[Supplied entries]
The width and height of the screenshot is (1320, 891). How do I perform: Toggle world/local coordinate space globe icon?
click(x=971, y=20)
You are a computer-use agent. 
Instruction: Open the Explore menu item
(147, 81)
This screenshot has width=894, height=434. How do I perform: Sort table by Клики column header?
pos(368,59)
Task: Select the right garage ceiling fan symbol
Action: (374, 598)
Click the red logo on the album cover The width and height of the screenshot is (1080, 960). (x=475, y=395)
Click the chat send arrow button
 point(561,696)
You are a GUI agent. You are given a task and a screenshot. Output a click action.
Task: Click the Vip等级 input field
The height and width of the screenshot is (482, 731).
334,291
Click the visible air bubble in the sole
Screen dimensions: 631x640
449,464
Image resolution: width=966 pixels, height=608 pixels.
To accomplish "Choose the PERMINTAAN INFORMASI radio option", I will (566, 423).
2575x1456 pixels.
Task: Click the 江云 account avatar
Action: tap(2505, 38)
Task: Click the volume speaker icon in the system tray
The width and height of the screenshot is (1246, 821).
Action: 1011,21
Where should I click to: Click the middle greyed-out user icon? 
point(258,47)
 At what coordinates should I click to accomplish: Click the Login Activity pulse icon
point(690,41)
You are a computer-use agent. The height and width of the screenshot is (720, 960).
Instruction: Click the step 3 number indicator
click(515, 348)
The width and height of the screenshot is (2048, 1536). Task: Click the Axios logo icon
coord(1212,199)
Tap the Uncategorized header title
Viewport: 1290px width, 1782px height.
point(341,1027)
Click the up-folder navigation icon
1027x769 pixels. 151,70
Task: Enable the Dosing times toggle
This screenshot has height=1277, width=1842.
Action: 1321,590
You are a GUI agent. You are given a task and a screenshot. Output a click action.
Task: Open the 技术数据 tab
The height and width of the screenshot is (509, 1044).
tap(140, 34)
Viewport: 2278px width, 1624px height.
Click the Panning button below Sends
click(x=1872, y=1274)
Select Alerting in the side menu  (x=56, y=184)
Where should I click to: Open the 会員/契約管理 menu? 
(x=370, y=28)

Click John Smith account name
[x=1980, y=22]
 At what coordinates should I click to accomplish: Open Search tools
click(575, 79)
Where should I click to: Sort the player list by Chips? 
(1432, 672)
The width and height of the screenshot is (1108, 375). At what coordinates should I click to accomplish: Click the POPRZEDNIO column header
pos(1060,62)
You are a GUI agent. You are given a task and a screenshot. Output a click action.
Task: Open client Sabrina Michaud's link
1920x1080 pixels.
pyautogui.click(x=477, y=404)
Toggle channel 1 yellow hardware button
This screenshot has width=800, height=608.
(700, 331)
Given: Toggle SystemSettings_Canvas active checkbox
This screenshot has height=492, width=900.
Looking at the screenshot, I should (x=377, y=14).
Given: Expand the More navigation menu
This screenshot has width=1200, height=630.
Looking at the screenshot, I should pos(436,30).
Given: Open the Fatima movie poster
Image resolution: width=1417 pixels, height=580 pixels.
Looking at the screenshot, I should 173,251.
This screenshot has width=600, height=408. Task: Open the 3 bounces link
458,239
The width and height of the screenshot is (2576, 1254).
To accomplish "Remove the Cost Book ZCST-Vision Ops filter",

[Short task] Please write out the lines, starting with the first one and going on through the line with "Click the red", reproducing each one word for word.

[The result]
The width and height of the screenshot is (1320, 891). How do I perform: Toggle world/local coordinate space globe icon?
click(x=971, y=20)
You are a computer-use agent. 
Instruction: Open the Explore menu item
(147, 81)
This screenshot has width=894, height=434. How do I perform: Sort table by Клики column header?
pos(368,59)
Task: Select the right garage ceiling fan symbol
Action: (374, 598)
Click the red logo on the album cover The width and height of the screenshot is (1080, 960). (x=475, y=395)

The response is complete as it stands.